Implement semgrep for Adoptium repositories
This was a suggestion that came from our external audit team, who generated some custom rules for the semgrep tool for us while they were working with is. There is a recent blog which describes some of their rules at https://blog.trailofbits.com/2024/01/17/30-new-semgrep-rules-ansible-java-kotlin-shell-scripts-and-more/
In the interests of improving our security it would be beneficial to add these as actions on each checks. This will involve implementing semgrep - probably as a GitHub action for convenience alongside our other checks. This would allow us to ensure that going forward we do not introduce any additional issues in the same areas as those already identified. This is a follow-on to the work which documented our existing set of checks in https://github.com/adoptium/infrastructure/issues/2502.
We should start by introducing this on the build or infrastructure repositories and then look at using it more widely to other repositories, including this which were not included in the scope of the audit. I suspect we'll need to do a bit of filtering on the default output before this will be suitable for deployment as a GitHub action check, but this is the best time - after we've done a clearup - to look at implementing it.

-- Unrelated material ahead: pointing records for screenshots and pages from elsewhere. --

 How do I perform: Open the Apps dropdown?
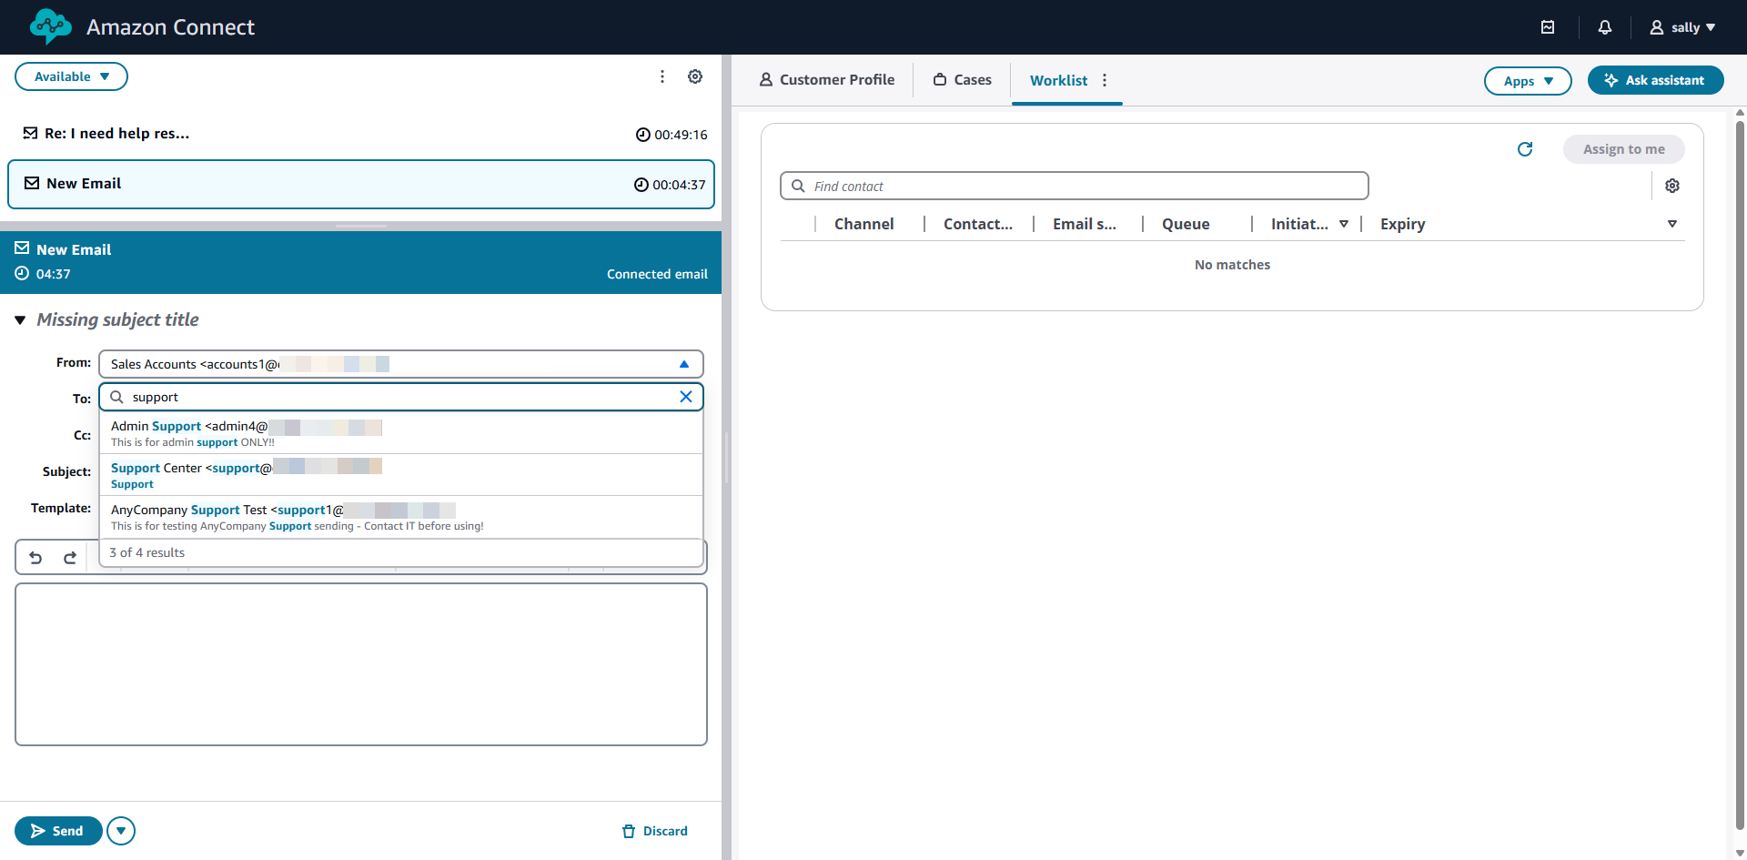tap(1527, 81)
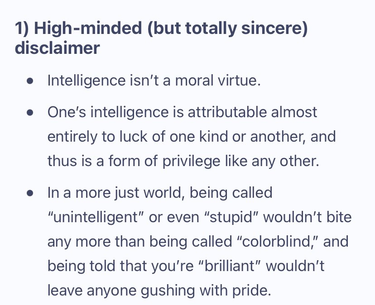Viewport: 375px width, 305px height.
Task: Click the bullet dot before "Intelligence isn't"
Action: coord(30,81)
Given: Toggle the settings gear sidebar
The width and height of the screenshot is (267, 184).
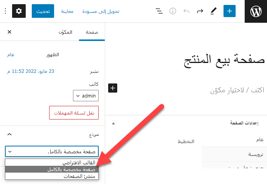Looking at the screenshot, I should point(19,11).
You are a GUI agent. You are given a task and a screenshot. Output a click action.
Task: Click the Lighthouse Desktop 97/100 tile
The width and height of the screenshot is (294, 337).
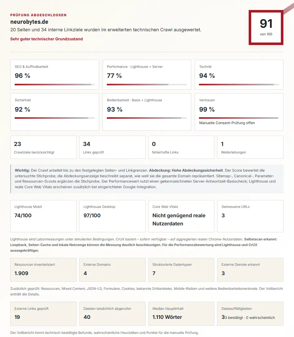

Ref: https://semgrep.dev FAQ with license info: https://semgrep.dev/docs/faq/#how-are-semgrep-and-its-rules-licensed
Noting also that while it's not necessarily the first thin you'll find in the docs, semgrep scan is the best way to get started instead of the semgrep ci command (which expects you to login to get access to things.
Here is the getting started in the CLI guide and something like this with the extra rules should do the trick:
semgrep scan --config /path/to/rules /path/to/code
I've run semgrep scan using the trailofbits rules against the infrastructure repository, and it highlights the outstanding issues that are already known/documented/mitigated. I've also successfully trialled adding a GitHub Action to run Semgrep with the same rulesets on PRs.
Similarly I have done the same for the temurin-build repository with similar results.
I propose adding the Semgrep PR scanner to both of these repositories.
Continuing to investigate adding it to other repositories.
PR For Infrastructure Repo: #3429
PR For Build Repo: adoptium/temurin-build#3688
PR For ci-jenkins-pipelins : adoptium/ci-jenkins-pipelines#1034
PR For installers : adoptium/installer#908
PR For aqa-tests: adoptium/aqa-tests#5343
PR For vdr-generator: adoptium/temurin-vdr-generator#21
PR for api: adoptium/api.adoptium.net#1041
PR for jenkins-helper: adoptium/jenkins-helper#61
Following on from the community meeting, clarification is being sought from EF INFRA SEC on implications of using rules with this license, so work on this issue is being temporarily suspended.
In addition to the above, the action already in place on the infrastructure repository will be moved to the .github central action repository, and the existing repo specific checks, amended to pick up the central one in a fashion similar to that used by the code-freeze bot.
PR to centralise semgrep action following approval.. https://github.com/adoptium/.github/pull/110
Following on from the community meeting, clarification is being sought from EF INFRA SEC on implications of using rules with this license, so work on this issue is being temporarily suspended.
In addition to the above, the action already in place on the infrastructure repository will be moved to the .github central action repository, and the existing repo specific checks, amended to pick up the central one in a fashion similar to that used by the code-freeze bot.
Update on the above: @tellison confirmed with EF infra sec/legal that we are ok to use Semgrep.
The github action workflow file has been centralised in the .github repository, and the infrastructure and build repositories amended to use this.
Semgrep rolled out to all key repositories.